Англичане не слишком жаловали беженцев, особенно бедняков, с их неряшливыми бородами, предполагаемыми атеизмом и безнравственностью – но они были склонны игнорировать их, а не изгонять. Англичане были уверены, что их социально-политическая система настолько безупречна, что им незачем бояться радикалов, и для них предметом особой гордости было то, что в отличие от континентальных монархий их страна не лишала людей прав только потому, что они не согласны с ее политикой {60}.

Повлияло ли это публичное обращение на английское правительство – неизвестно, но против Маркса и его коллег никаких мер принято не было, а на запрос прусского правительства о депортации не последовало никакого официального ответа.

Почему же Маркс привлекал такое пристальное внимание? В раскладе сил 1850 года он – никто. Его имя было не известно за пределами европейской оппозиции, да и внутри нее – тоже. Он был никому не известным философом и журналистом. Живя под надзором, он не имел возможности влиять на широкую общественность, даже когда был при университете, а теперь у него не было и этого преимущества. Что касается академического авторитета, то он легко был списан со счетов, поскольку практиковал сомнительное по общим меркам преподавание.

Разумеется, прусские власти хорошо знали его как агитатора, и он был вечным бельмом на глазу у своего зятя, который собирался занять пост министра внутренних дел. Однако непосредственной угрозы он не представлял, он и сам это признавал. В большей мере он был удобным пугалом для прусского правительства. После 1848 года правительства государств Европы пытались обвинить в восстаниях прессу, которая, по их словам, преувеличивала степень социального недовольства и разжигала страсти среди вполне законопослушных граждан. Маркс был легкой мишенью для тех, кто искал виновников беспорядков и последующего насилия, отчасти потому, что его имя всегда было вязано с коммунистами, а те считались крайними радикалами; отчасти же потому, что очень мало кто стремился встать на защиту его позиции, уж больно неясной и самостоятельной фигурой он был.

****************

* _ЗАДАНИЕ_: Верните дословно часть отрывка о Марксе: всё от слов «Повлияло ли это» и ниже вплоть до слов «никакого официального ответа.».

****************

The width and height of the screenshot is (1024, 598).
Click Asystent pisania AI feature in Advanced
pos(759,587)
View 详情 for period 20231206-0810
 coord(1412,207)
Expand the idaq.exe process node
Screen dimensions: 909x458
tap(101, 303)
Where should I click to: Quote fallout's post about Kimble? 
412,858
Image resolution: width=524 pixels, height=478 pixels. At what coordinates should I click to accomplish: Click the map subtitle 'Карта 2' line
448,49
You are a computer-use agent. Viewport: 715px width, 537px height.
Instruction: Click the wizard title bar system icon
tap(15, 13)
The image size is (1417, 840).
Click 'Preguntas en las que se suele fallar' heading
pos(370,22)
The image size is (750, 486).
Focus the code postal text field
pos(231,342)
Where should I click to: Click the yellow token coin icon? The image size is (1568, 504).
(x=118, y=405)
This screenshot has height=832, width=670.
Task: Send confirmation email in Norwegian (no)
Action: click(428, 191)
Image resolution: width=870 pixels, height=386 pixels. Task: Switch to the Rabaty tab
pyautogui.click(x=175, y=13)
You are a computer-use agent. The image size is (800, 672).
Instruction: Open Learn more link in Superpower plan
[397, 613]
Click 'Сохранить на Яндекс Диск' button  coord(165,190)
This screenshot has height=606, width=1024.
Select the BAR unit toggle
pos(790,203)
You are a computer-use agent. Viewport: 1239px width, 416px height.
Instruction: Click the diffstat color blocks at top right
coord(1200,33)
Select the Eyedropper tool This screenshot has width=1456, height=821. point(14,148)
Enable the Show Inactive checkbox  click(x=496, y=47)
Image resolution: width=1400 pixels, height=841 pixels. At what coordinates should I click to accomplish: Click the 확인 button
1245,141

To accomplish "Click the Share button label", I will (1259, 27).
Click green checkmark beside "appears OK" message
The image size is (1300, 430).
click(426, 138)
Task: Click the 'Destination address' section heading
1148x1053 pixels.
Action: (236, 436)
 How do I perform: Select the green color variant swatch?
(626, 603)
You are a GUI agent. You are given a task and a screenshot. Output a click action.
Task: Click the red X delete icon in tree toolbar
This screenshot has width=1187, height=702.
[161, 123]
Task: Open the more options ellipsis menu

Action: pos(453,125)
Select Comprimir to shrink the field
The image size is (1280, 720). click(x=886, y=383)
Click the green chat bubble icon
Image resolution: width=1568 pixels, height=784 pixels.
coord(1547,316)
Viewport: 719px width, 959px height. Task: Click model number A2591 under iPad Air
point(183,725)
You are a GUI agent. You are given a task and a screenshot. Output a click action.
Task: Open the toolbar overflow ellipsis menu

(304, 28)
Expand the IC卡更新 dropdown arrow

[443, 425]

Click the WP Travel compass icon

****************

* _ОТВЕТ К ЗАДАНИЮ_:
Повлияло ли это публичное обращение на английское правительство – неизвестно, но против Маркса и его коллег никаких мер принято не было, а на запрос прусского правительства о депортации не последовало никакого официального ответа.